Les autorités ont indiqué que cette suspension vise à privilégier la santé publique et la sécurité des opérations de l’ambassade.
« À compter du 18 mai 2026, l’ambassade des États-Unis à Kampala, en Ouganda, a temporairement suspendu tous les services de visa.
« Cette suspension concerne les demandes de visas d’immigration ainsi que les visas non-immigrants pour les touristes, voyageurs d’affaires, étudiants, visiteurs d’échange et toutes les autres catégories de visas non-immigrants », indique un communiqué publié par l’ambassade.
Les Centres américains de contrôle et de prévention des maladies (CDC) ont annoncé qu’ils prévoyaient d’envoyer davantage de personnel dans leurs bureaux en République démocratique du Congo (RDC) et en Ouganda.
Le Centre européen de prévention et de contrôle des maladies a également indiqué lundi qu’il déployait un expert au siège de son homologue africain en Éthiopie afin de soutenir la planification opérationnelle.
L’Organisation mondiale de la santé (OMS) a déclaré que la récente flambée d’Ebola en RDC et dans l’Ouganda voisin constituait une urgence de santé publique de portée internationale.

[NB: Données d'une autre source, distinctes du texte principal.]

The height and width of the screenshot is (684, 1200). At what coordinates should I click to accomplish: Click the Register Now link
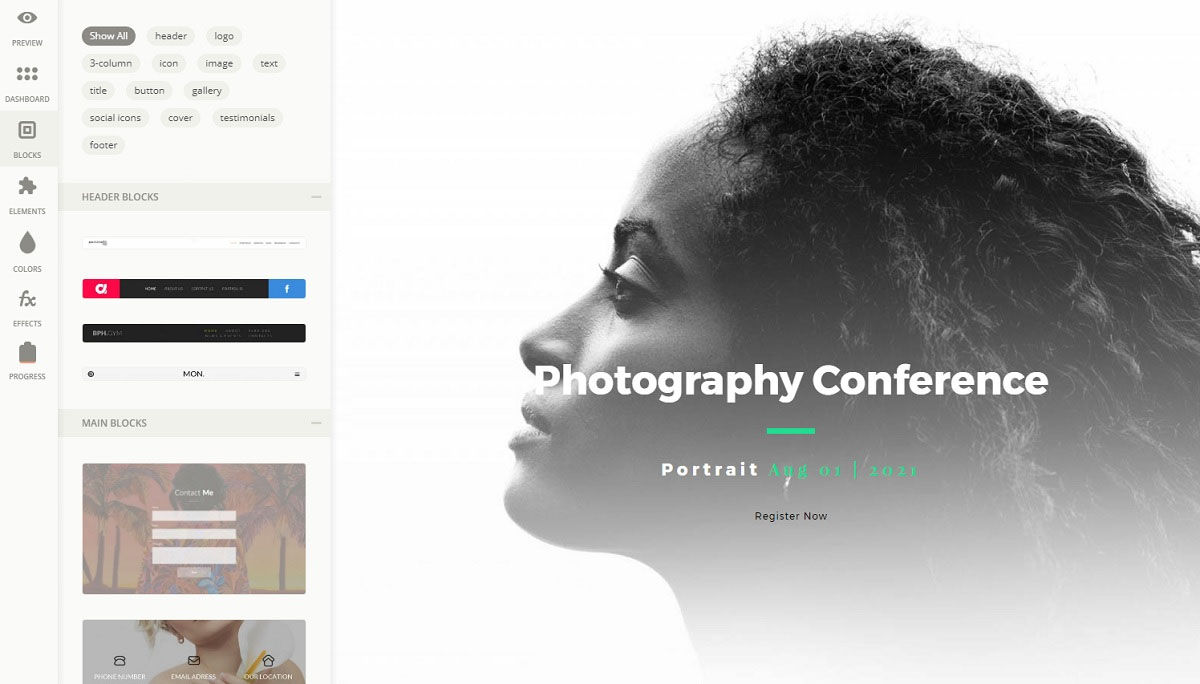click(791, 516)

Plus de 100 décès suspects ont été liés à l’épidémie en RDC, a déclaré lundi le directeur général du CDC Afrique, Jean Kaseya.
L’Ouganda a enregistré deux cas confirmés en laboratoire liés à des voyageurs arrivant de la RDC, dont un décès.
Selon l’OMS, la récente flambée est provoquée par la souche Bundibugyo, l’un des nombreux virus pouvant provoquer la maladie à virus Ebola.
Les symptômes d’Ebola comprennent la fièvre, des douleurs musculaires, des éruptions cutanées et parfois des saignements. Le virus se transmet par contact direct avec des fluides corporels, notamment lors de la manipulation de matériaux contaminés ou par contact avec une personne décédée de la maladie.
Le taux de mortalité lié à la souche Bundibugyo est estimé entre 25 % et 40 %, selon Médecins Sans Frontières (MSF).